Step 5.1: Start the application¶
Follow the step below to start the application.
-
Open a terminal, navigate to the
1-node-api-idtokenhint
folder, and run the following command:npm install && npm start
-
Set up Ngrok:
Note
The sample application runs on port 8080. You can visit the sample application by opening the
http://localhost:8080
URL. However, to try out the VC flow, the website must be available via a public URL. Let's use Ngrok for this tutorial.- Download and install Ngork on your computer.
- Go to the Ngrok directory and open a new terminal.
-
Run the below command to host the sample application with Ngrok.
./ngrok http 8080
-
Open the displayed public URL, and you'll see the MS verifiable credential sample application.
Note
Microsoft Verifiable Credentials use the Microsoft Authenticator app as the digital wallet.
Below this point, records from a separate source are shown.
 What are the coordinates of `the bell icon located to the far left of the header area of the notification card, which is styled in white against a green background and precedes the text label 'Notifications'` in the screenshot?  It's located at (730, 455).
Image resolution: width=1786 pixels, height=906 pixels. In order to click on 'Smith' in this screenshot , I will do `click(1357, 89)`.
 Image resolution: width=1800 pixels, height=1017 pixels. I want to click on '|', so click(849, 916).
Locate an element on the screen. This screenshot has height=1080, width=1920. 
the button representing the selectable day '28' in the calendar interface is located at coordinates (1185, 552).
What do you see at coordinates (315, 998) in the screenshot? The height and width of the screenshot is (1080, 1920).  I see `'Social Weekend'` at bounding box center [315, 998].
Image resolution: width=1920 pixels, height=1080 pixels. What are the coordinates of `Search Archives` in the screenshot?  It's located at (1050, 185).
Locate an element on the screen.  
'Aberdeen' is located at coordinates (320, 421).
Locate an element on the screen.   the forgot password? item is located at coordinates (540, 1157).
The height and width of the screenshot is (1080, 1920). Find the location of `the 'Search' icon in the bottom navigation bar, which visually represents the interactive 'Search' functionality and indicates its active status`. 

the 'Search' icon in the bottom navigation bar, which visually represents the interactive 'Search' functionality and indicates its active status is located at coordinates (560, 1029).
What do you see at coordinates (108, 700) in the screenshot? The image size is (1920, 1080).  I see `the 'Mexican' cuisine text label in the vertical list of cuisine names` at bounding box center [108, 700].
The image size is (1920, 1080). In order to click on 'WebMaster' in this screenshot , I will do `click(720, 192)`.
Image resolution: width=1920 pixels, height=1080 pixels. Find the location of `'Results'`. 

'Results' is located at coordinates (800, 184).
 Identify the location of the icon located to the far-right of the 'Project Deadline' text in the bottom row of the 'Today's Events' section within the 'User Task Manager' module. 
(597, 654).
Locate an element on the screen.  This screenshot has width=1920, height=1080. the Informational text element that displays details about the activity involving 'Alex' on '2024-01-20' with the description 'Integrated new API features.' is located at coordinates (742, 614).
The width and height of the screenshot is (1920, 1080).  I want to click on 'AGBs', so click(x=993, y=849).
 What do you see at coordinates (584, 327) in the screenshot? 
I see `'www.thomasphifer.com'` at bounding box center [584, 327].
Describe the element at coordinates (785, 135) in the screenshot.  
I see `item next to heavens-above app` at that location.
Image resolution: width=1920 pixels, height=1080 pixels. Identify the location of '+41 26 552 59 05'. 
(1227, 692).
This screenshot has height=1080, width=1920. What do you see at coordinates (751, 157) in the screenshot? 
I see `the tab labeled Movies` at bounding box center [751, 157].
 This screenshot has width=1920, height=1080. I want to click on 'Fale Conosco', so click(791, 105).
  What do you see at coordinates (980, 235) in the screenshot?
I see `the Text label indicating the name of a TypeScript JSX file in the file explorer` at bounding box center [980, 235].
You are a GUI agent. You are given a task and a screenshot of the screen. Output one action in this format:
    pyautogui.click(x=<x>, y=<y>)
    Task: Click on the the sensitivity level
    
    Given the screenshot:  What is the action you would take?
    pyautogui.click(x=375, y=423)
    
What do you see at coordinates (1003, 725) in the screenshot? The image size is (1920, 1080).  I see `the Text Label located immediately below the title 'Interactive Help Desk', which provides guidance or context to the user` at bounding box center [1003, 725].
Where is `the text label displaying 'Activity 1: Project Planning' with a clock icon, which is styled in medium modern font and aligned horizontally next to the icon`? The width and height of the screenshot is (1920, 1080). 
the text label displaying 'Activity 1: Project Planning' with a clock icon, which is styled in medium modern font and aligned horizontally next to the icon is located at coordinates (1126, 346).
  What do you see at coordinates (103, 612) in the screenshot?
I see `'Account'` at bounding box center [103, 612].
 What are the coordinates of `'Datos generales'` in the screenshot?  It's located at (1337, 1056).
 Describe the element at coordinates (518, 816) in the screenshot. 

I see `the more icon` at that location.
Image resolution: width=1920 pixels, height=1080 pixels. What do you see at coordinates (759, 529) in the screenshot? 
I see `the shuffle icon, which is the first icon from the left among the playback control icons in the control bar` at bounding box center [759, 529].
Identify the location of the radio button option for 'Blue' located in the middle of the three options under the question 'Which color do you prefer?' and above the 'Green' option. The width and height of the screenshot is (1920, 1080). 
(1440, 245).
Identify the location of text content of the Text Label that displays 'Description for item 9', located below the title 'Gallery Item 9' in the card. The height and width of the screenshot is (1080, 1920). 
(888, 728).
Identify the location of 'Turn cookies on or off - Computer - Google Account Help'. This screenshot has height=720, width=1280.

Hence, prior to trying out the sample, you need to download and install the Microsoft Authenticator app from the Google Play Store or the Apple App Store.
Step 5.2: Get the verifiable credential¶
To get the KrustyKrab verifiable credential:
-
Click Get Credential on the above sample website.
Note
If everything is configured correctly, the website shows you a QR code.
-
Open your Microsoft Authenticator app and go to the Verified IDs tab.
You'll be able to scan the QR code there.
-
Scan the QR and you'll see an option to sign in with Asgardeo.
-
Click Sign In with Asgardeo, and you are redirected to the login page provided by Asgardeo.
-
Sign in with the user account you added previously.
After successful authentication, you are redirected to the Microsoft Authenticator app.
-
Click Add to add the KrustyKrab credential to your wallet.
You can view the user details you received from Asgardeo by clicking the verifiable credential card inside the wallet.
Step 5.3: Verify the credential¶
Now that you have added the KrustyKrab credential to the wallet, you can use it to verify the Krusty Krab employment.
-
Go back to the home page of the sample website and click Verify Credential.
If everything is configured correctly, the website shows you a QR code.
-
Scan the available QR code using the Microsoft Authenticator app, and it will prompt you to share the KrustyKrab credential.
-
Click Share.
The sample website now receives the user details from the KrustyKrab credential.
Now that you have successfully configured Asgardeo as an OIDC attribute provider for Microsoft Entra verifiable credentials, you can continue to harness the full capabilities that Asgardeo provides by customizing the sign-in flow, enhancing application security, etc.